- TASK ITEM: Every line below that includes the word "accomplish" needs to be copied.

- THE RECORDS:

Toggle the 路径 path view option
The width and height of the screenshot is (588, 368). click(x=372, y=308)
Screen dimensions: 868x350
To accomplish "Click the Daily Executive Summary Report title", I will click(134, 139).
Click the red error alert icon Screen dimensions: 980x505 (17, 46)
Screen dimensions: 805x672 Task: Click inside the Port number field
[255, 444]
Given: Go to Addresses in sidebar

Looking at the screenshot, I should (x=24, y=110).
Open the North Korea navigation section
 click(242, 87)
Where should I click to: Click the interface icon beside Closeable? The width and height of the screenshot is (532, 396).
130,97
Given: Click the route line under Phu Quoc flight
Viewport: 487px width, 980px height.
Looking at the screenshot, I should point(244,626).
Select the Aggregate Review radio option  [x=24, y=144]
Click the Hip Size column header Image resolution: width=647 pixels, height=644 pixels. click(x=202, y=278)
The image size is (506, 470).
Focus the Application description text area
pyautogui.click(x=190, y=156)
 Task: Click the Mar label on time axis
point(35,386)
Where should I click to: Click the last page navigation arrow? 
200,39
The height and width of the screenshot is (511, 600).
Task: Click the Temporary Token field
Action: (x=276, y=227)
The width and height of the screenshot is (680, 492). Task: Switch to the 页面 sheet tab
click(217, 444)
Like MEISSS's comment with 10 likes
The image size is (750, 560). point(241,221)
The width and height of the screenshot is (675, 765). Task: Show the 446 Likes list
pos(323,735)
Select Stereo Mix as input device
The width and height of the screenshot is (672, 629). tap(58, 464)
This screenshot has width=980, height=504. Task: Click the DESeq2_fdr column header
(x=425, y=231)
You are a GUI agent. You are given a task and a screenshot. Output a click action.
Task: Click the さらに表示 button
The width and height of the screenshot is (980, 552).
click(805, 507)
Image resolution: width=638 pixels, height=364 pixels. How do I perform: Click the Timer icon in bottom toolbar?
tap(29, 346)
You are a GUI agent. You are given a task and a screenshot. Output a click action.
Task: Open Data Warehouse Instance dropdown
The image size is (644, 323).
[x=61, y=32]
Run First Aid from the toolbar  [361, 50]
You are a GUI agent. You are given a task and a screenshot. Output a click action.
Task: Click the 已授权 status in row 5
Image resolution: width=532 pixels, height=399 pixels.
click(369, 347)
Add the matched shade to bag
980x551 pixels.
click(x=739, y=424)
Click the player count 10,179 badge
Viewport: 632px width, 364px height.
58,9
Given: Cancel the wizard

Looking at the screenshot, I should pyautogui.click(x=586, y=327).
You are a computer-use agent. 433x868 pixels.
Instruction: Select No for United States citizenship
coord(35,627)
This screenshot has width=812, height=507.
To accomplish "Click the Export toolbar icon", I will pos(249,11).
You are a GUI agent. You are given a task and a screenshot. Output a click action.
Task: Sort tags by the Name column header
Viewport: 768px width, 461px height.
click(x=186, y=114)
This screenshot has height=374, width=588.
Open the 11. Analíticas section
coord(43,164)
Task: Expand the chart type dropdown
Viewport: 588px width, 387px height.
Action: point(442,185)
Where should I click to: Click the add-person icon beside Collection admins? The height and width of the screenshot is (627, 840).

- EXERCISE OUTPUT:
To accomplish "Click the Daily Executive Summary Report title", I will click(134, 139).
To accomplish "Click the Export toolbar icon", I will pos(249,11).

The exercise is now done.